Dammam Port is nestled only some 400 km from Riyadh, a core node in the country’s diversification effort — giving it a leg up compared with its counterpart, Jeddah Port on the Red Sea coast, which sits 1k km from the Kingdom’s capital. Cargo entering the Kingdom from Jebel Ali or Khalifa Port also faces a 1k km journey, on top of a border crossing. Saudi Global Ports also currently operates five to seven daily rail services between Dammam and two locations in Riyadh.
Why it matters
The move aims to capture a larger portion of cargo flowing through the GCC, putting Saudi Global Ports in competition with UAE ports. To do this, Dammam’s King Abdulaziz Port needs to substantially ramp up its handling capacity, which currently stands at just under 3.9 mn TEUs.
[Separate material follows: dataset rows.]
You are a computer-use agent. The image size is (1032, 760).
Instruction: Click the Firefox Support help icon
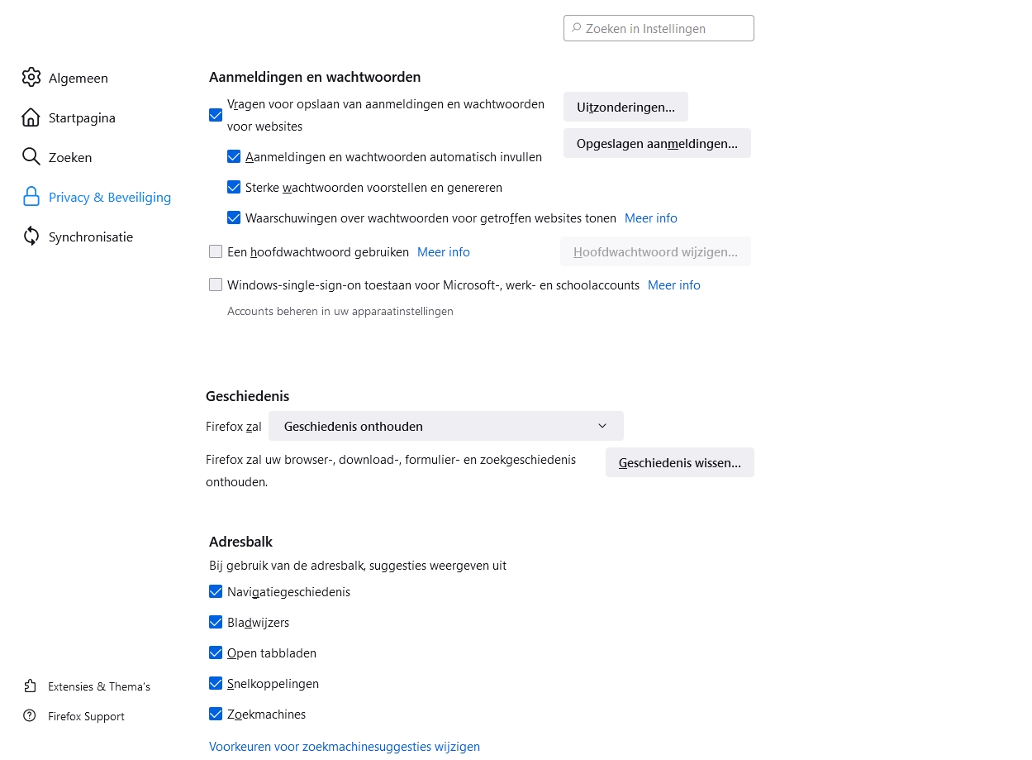pos(31,716)

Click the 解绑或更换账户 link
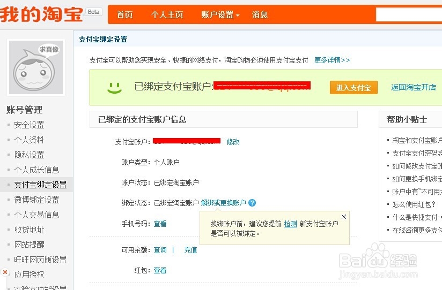[x=223, y=203]
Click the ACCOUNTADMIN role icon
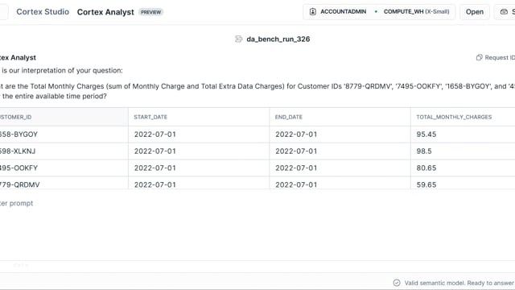Viewport: 515px width, 290px height. [x=313, y=12]
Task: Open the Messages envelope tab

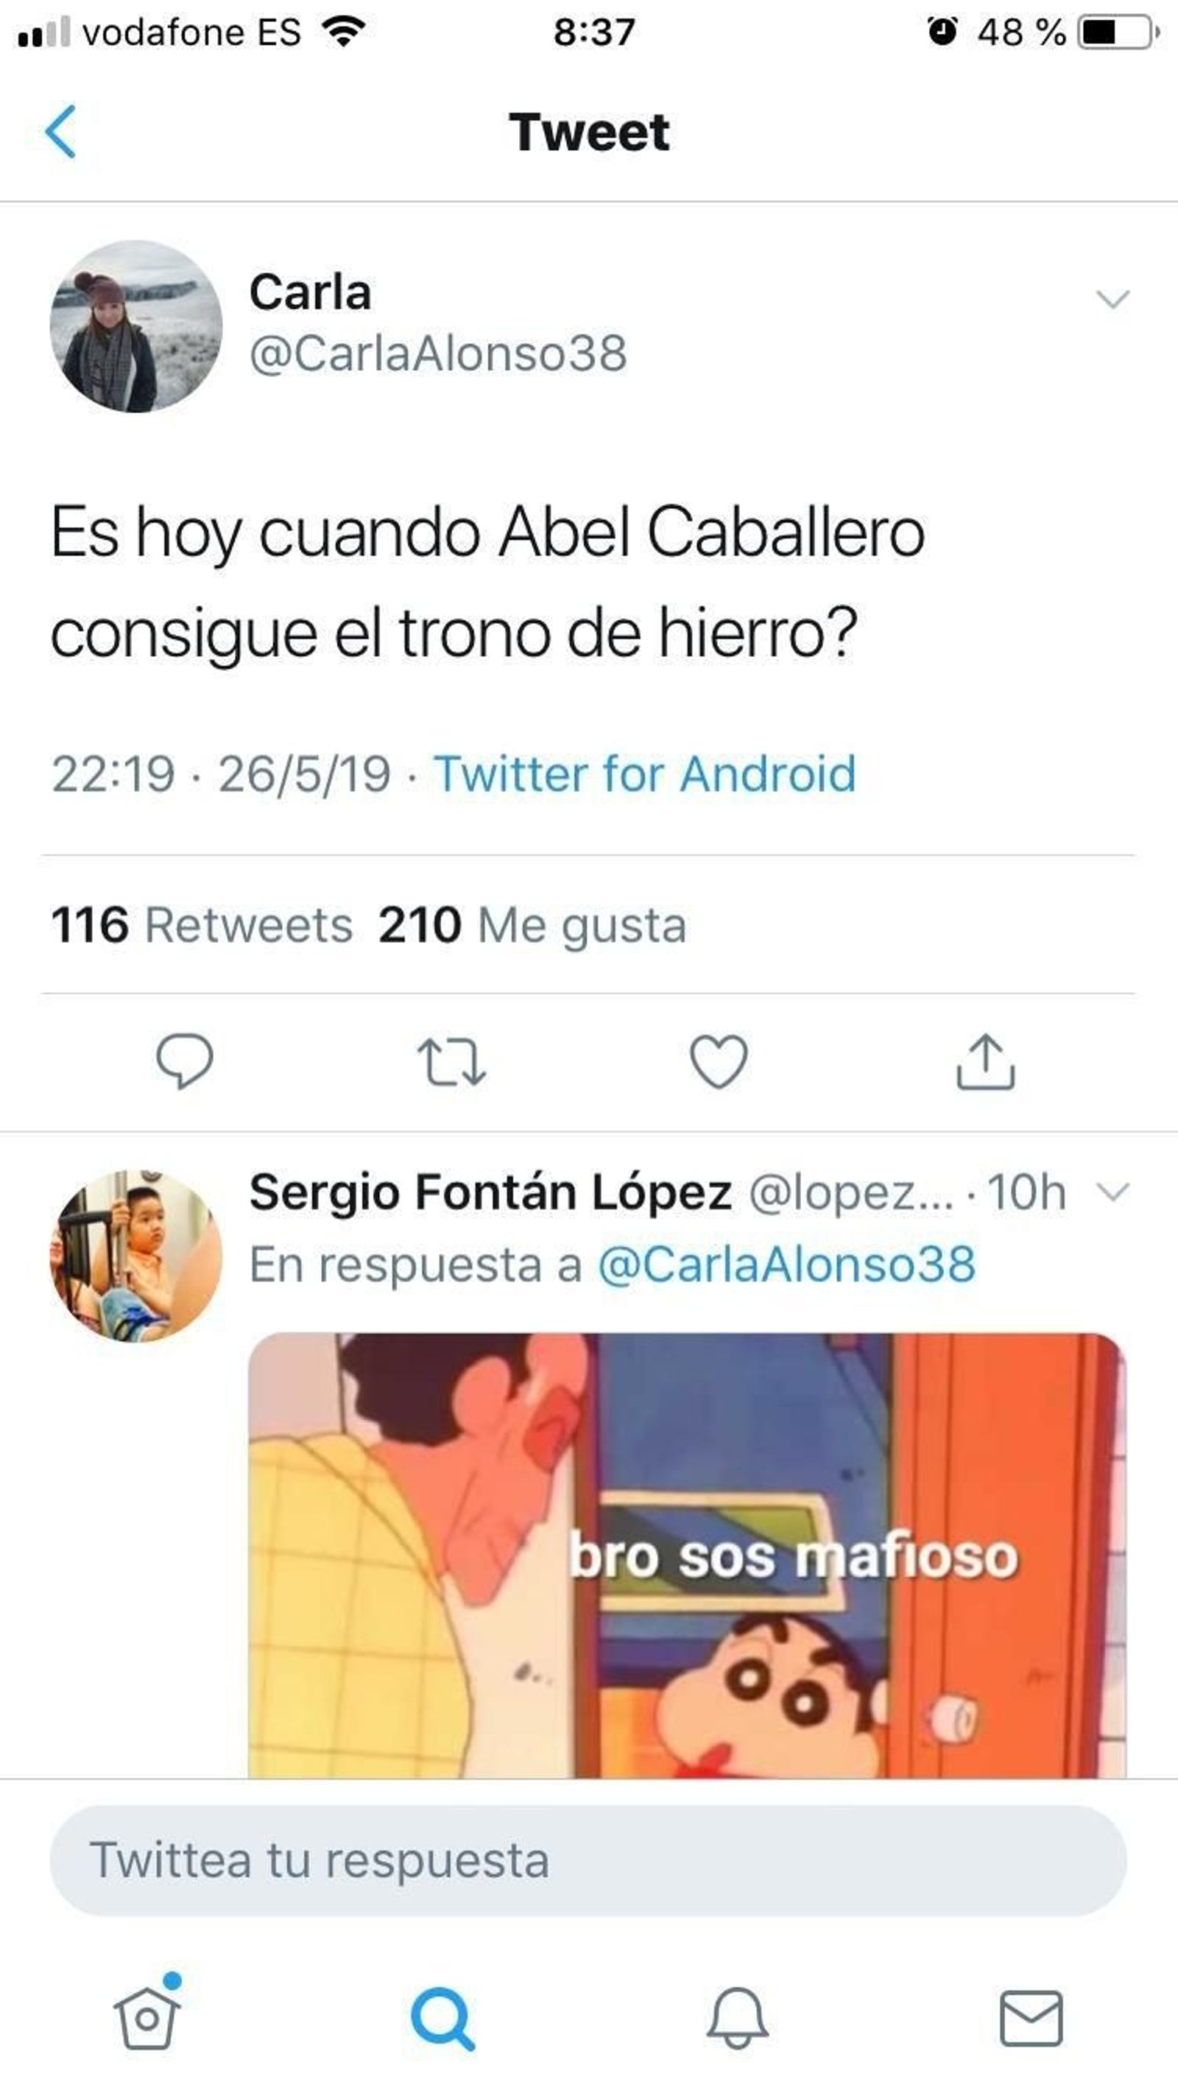Action: pos(1031,2019)
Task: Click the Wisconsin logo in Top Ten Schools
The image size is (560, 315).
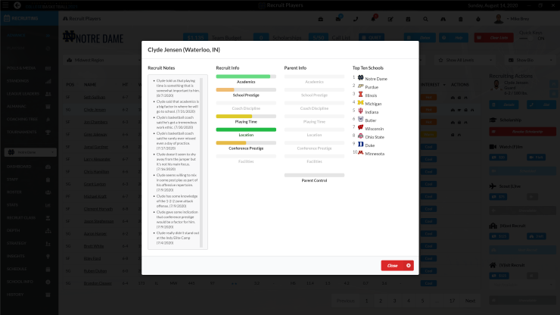Action: pyautogui.click(x=360, y=128)
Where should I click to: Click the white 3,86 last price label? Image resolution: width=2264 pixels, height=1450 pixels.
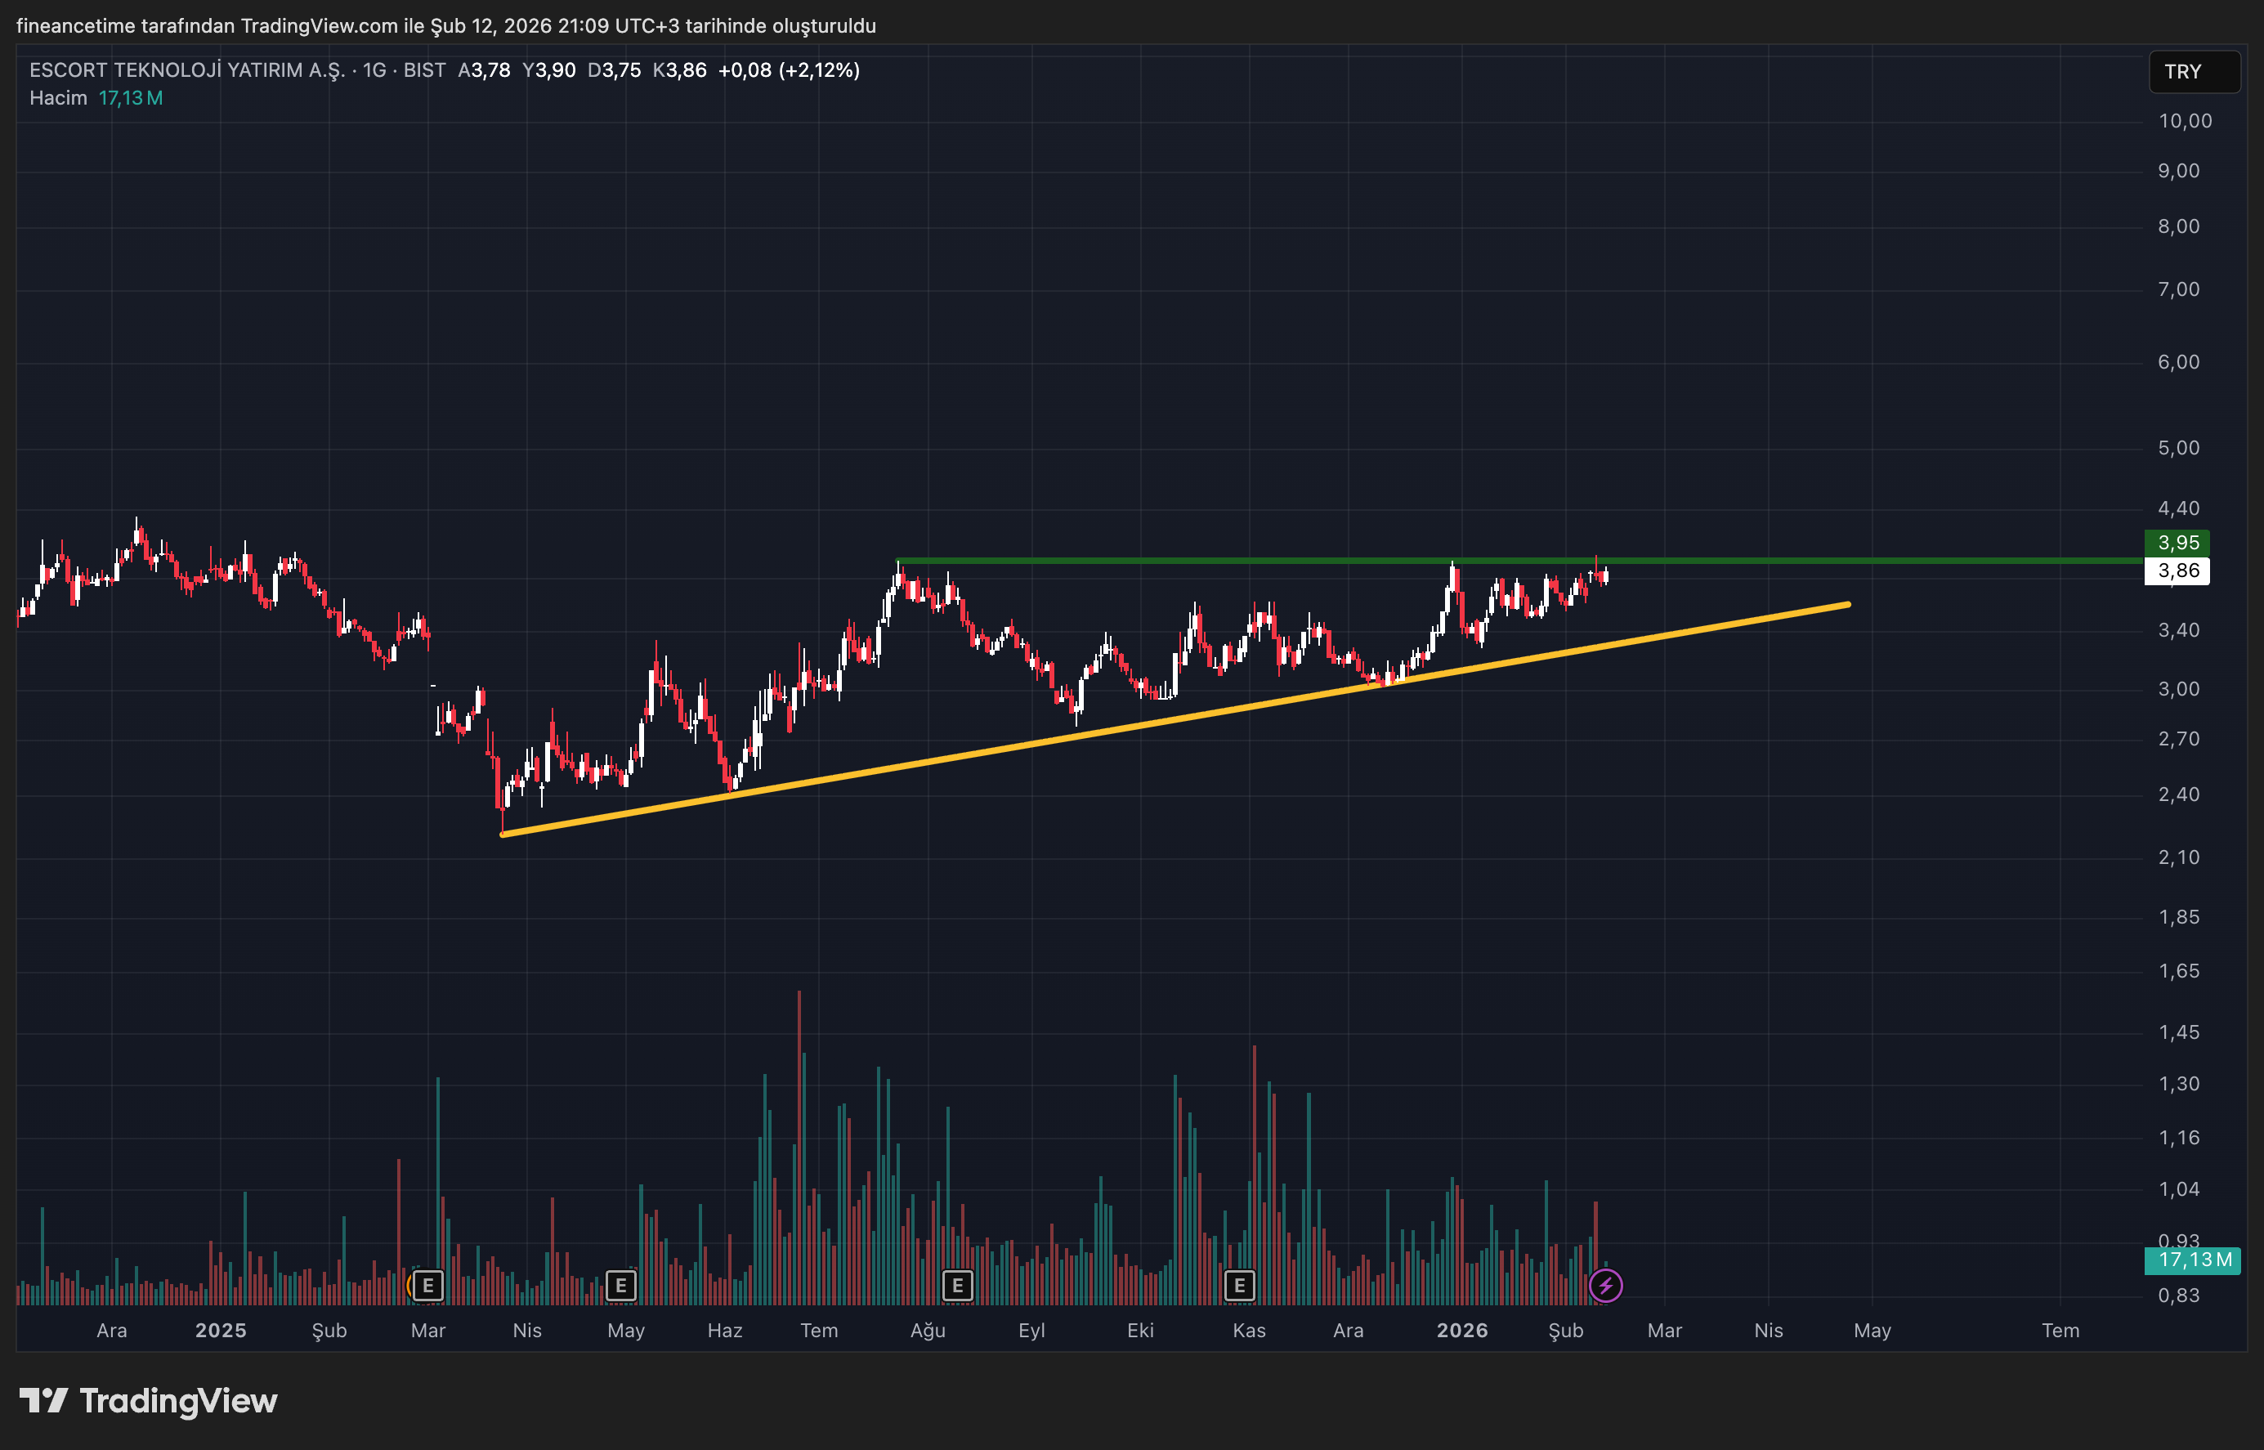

This falls well behind the UAE’s leading heavyweights, with Jebel Ali boasting a 19.3 mn TEU capacity in 1H 2025 and Khalifa port’s standing at 9.6 mn TEUs.
Our take: Emerging strong because of, not despite, volatility
SGP appears to be taking stock of the lessons learned over the past two years, during which deeper integration of logistics and industrial services emerged as a critical tool for port operators to hedge against shipping volatility.
Leveraging new routes for global shipping: The port operator ran at 122% capacity in 2024, as its ports served as an alternative stop for container ships diverted around the Cape of Good Hope. “We’ve benefited from having more volume, but the real strategic benefit is that we’ve been able to show we are a viable supply chain routing,” Harrison explained.
Logistics providers are routing containers via rail through Dammam rather than through Jeddah or UAE ports, a trend that is backed by the growing number of warehouses popping up on the Kingdom’s east coast and in Riyadh.
Background
SGP inaugurated a SAR 1.5 bn expansion of its second container terminal at King Abdulaziz Port in November, increasing the terminal’s capacity from 2.5 mn TEUs to 3.8 mn TEUs. The firm also broke ground on the SAR 1.3 bn integrated logistics park at King Abdulaziz Port in the same month. The park — spanning 1 mn sqm — will deliver 300k sqm of Grade A warehousing over the next 18 months.
Dammam is now a logistics investment hotspot, with a long line-up of in-development and recently launched projects around King Abdulaziz Port. Arasco, Hizon, and Abyat all plugged large investments – totaling over SAR 300 mn – in the region in 4Q 2025.